Are Squats Good for Osteoporosis?

Osteoporosis is a condition characterized by low bone density, which significantly increases the risk of fractures from minor stresses or falls. Determining whether squats are a suitable exercise requires understanding how bone adapts to force and what specific risks are involved. The goal is to safely apply mechanical load to stimulate bone growth without increasing the likelihood of a fracture.

How Mechanical Stress Strengthens Osteoporotic Bone

Bone tissue is a dynamic structure that constantly remodels itself in response to mechanical stress. When bone is loaded, specialized cells called osteocytes sense the strain within the matrix. This signal prompts osteoblasts to deposit new bone material, increasing bone density and mass. Resistance exercise, particularly weight-bearing vertical loading, provides the necessary stimulus. The benefit occurs when the load exceeds the force typically experienced during daily life, signaling the need for a stronger structure.

Squats: Targeting High-Risk Fracture Areas

The squat movement is effective because it applies controlled, high-magnitude force through the body’s central axis. As a compound exercise, it loads the entire axial skeleton, including the vertebrae of the lower spine. This direct compression stimulates bone density improvements in the lumbar region. Crucially, the squat also directs significant force through the hip joint, specifically loading the femoral neck. Since the hip and spine are the two most common sites for severe osteoporotic fractures, regular loading helps fortify the skeletal structure.

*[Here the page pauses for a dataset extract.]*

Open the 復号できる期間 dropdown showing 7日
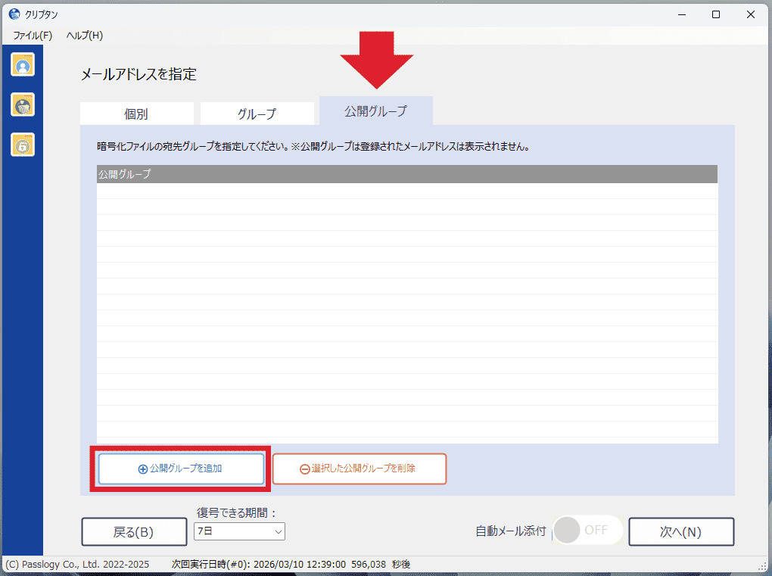The width and height of the screenshot is (772, 576). pos(239,531)
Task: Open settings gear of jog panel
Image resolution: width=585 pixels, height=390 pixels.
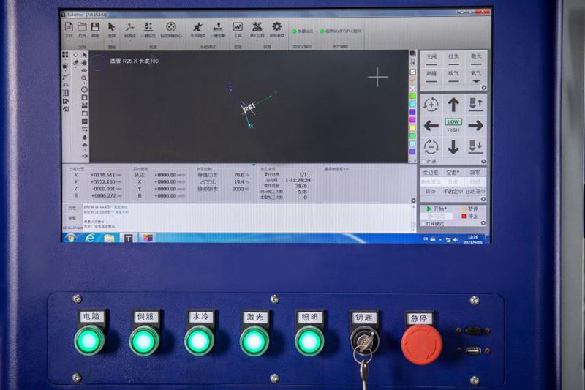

Medical Clearance and Absolute Contraindications

Obtaining medical clearance from a healthcare provider or physical therapist is mandatory before beginning any new resistance training program. An individual’s specific bone mineral density (BMD) status, often measured by a T-score, dictates the level of risk and the appropriate intensity of exercise. A professional assessment ensures the exercise prescription is tailored to the person’s current bone health and fracture history.

Absolute Contraindications

Certain conditions represent absolute contraindications that prohibit squats or similar loading exercises. Individuals with a recent, unhealed fracture should not perform loaded exercises, as the stress could disrupt healing. Severe vertebral compression fractures or advanced kyphosis (excessive rounding of the upper back) can also make vertical loading too risky.

For any individual with osteoporosis, movements that involve spinal flexion (bending forward) or twisting under load increase the risk of a vertebral compression fracture, even with light weights. The spine must be kept neutral and straight throughout the entire movement to safely manage the compressive forces of a squat.

Practical Technique Adjustments for Bone Protection

Assuming medical clearance has been granted, the squat must be modified to minimize fracture risk while maximizing bone-building stimulus. The safest initial modification is the “sit-to-stand” exercise, which uses a chair or stable box to control the range of motion. This technique ensures the squat is shallow, limiting depth to what can be safely managed without undue strain.

Maintaining a long and tall posture is paramount for the spine, preventing any rounding of the back as the hips descend. The feet should be placed firmly on the ground, pushing weight through the heels when standing up. External weight should be avoided entirely at first, allowing the body to adapt using only body weight.

If weight is eventually added, it must be held close to the center of the body (e.g., at the chest or shoulders) to minimize shear force on the lumbar spine. Holding weights extended away from the body significantly increases compressive forces. Progression should be slow, focusing on increasing repetitions before considering any increase in load.